Why the Cypher System?

Both Joann and I have been playing Roleplaying games for a very long time. I can still remember living in Ohio when I first got the original D&D Red Box and used the little white crayon that came with it to color in the numbers on the dice that were included. At the back of the book, there was a solo adventure, much like the Choose Your Own Adventure books, but where you had to keep track of stats. Can I just say… I’ve hated Rust Monsters and Water Weirds ever since.

The two of us started together over Shadowrun from a Reddit post and Roll20, and my love for the cyberpunk genre has never faded because of it. From the beginnings of my role-playing days through our friendship and into our marriage, however, I learned that, for me (and truly, for us), role-playing was never about throwing dice. It was always about the stories we told. We have, both of us, shed real tears over characters we’ve played as they learned powerful lessons about life and about themselves. And there are experiences we have had on tables virtual and otherwise that we talk about with fondness and laughing years later, sometimes over Red Lobster’s cheesy biscuits. (Yes, there’s a story there. Perhaps we’ll tell it on here someday).

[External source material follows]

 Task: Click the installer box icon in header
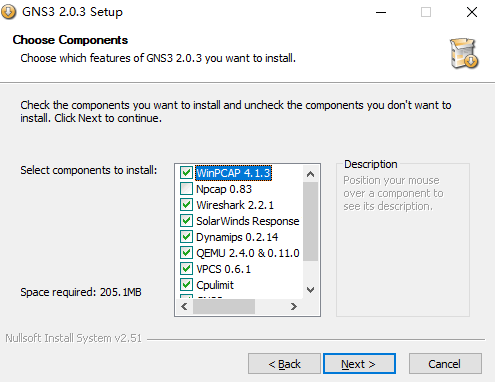point(464,53)
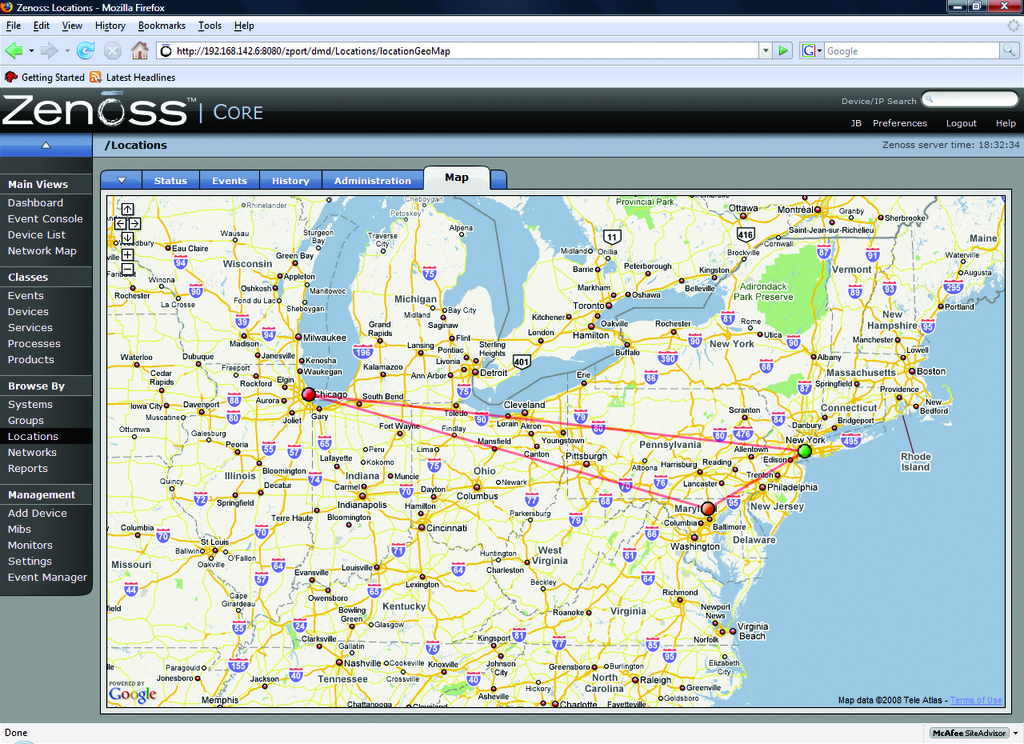Click the map zoom out minus button
Viewport: 1024px width, 744px height.
127,269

A few years into our friendship, I stumbled on a role-playing game that for whatever reason, captivated me. The setting was something new, something I’d never seen before, even though it came from Monte Cook, a guy whose work I had spent countless time playing with. The game was Numenera and even though our first attempt with it was a complete disaster, something told me I had something special. We tried again a couple of years later and Joann and I started figuring out what it was we had. The sections he wrote to GM’s like us spoke to us on a level that few books had. It was like he knew what was in our head and what we wanted out of a game and was giving us a gigantic neon sign pointing toward it.

Then, Monte Cook Games released a generic form of Numenera that they called the Cypher System (named for its roots in Numenera’s cyphers – powerful single use items like the magic potions of D&D). That system was open ended enough to tackle games from many different genres, from Classic Fantasy, to Science Fiction, to Horror, to Modern, to Superhero and beyond. The rules, like those of Numenera, were designed specifically for speed and to get out of the GM’s way so that they could help propel the story forward. Focused more on narrative and GM-Player and Player-Player interaction than dice rolling, it actively encouraged GM’s not to require rolls unless the result would mean something.

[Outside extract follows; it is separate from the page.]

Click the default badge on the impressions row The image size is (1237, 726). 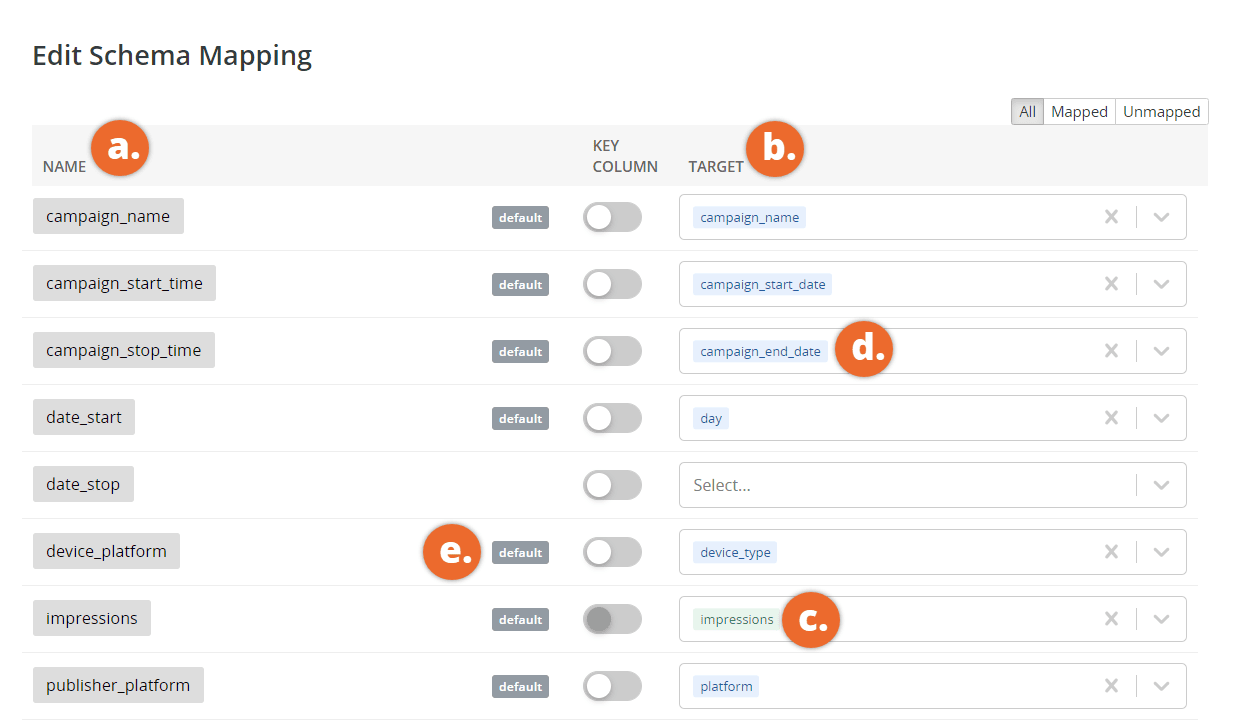(x=520, y=618)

For me, that philosophy and the others that Monte Cook, Shanna Germain, and later Bruce Cordell and Sean K. Reynolds would write into those books unlocked a door. They set me free from what had, in a very real sense, been traps about how I thought about running games. My GM-ing style began to shift and the stories we told became much more vivid and player-focused. We have since seen revisions of both Numenera (in the form of Numenera: Destiny and Numenera: Discovery) and of the Cypher System (Cypher System Revised Rulebook) making both systems more robust, with more options, and more freedom to tell even better stories.

The shift in our thinking has been so profound over the last several years, that after much discussion, we decided to start this blog to start talking about some of these things, to get some of these ideas out to a wider audience. The hope being that more people will get excited about the kinds of stories that can be told using these methods and people will have more fun role-playing. With it having been such a big part of our lives before we met, and even bringing us together as friends and eventually a couple, it’s been a huge portion of our lives. We want to share that as much as we can and as widely as we can so that maybe, we can help others to have some of the rich experiences we’ve had too.

We look forward to talking with you about playing, running, and writing for the Cypher System. We welcome your comments. Have fun, and go tell some powerful stories.